> AIM OF THE TASK
Reproduce every line of the entries below word for word, leaving out the pictures.

> TASK MATERIAL
_ _ _ _ _

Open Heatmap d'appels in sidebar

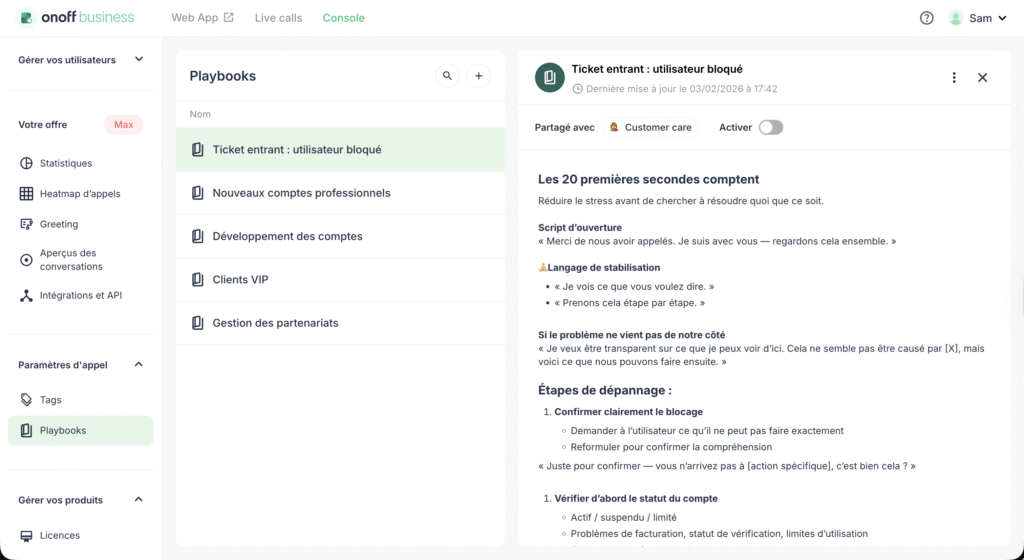click(80, 194)
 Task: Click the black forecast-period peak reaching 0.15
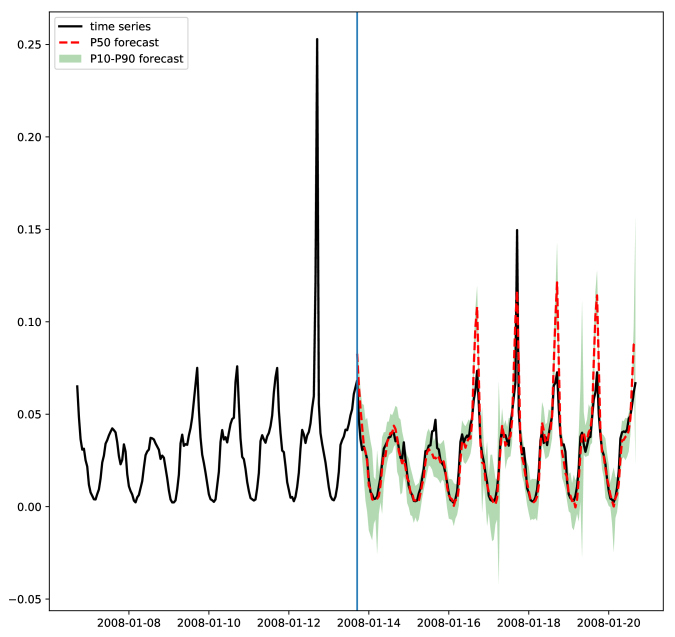517,231
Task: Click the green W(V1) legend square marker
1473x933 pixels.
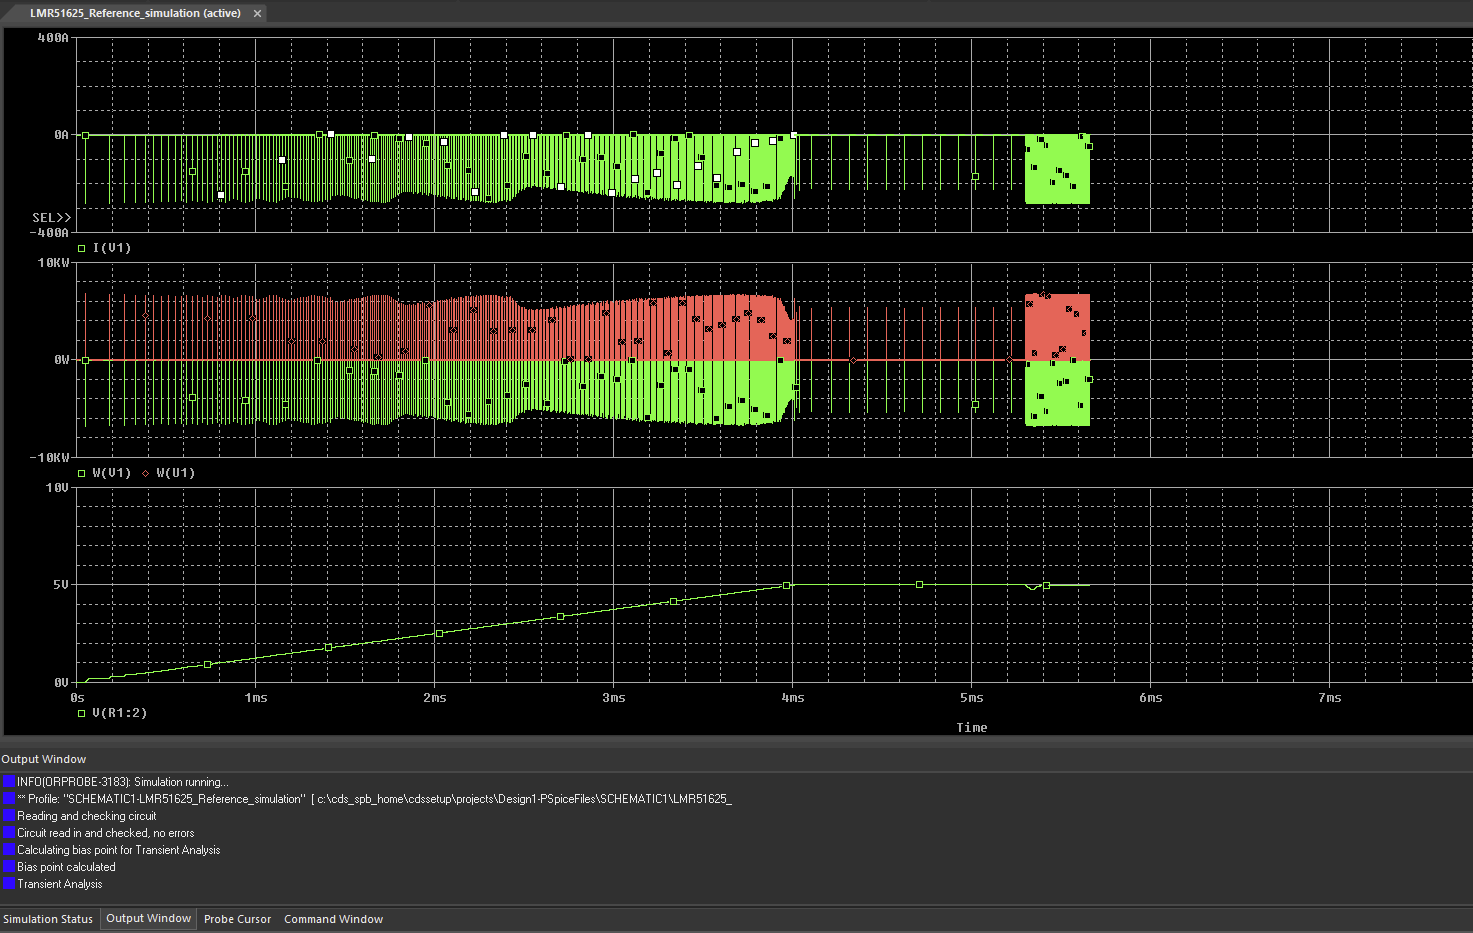Action: pos(82,473)
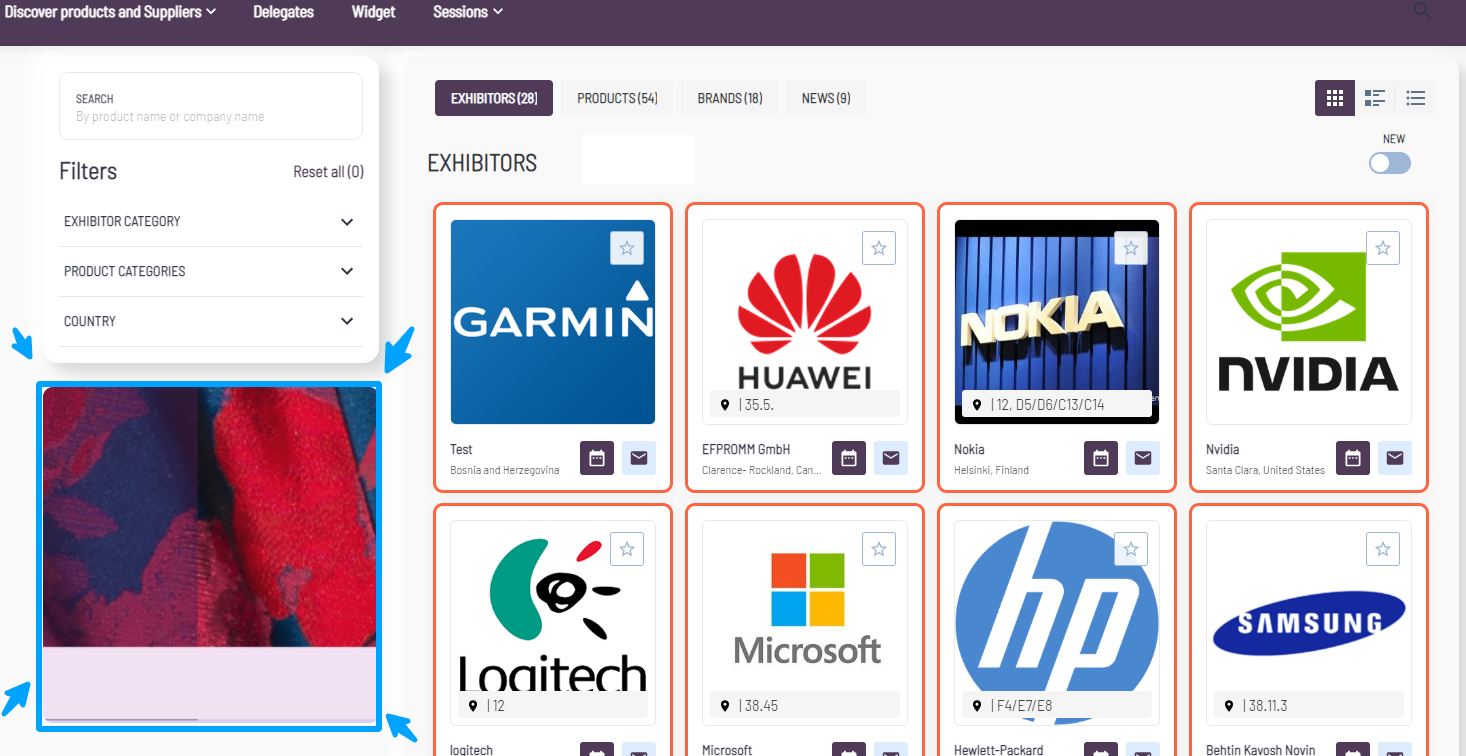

_ _ _ _ _

> RESPONSE TO THIS EXERCISE
Open Heatmap d'appels in sidebar

click(80, 194)
 Task: Click the black forecast-period peak reaching 0.15
517,231
Task: Click the green W(V1) legend square marker
1473x933 pixels.
Action: pos(82,473)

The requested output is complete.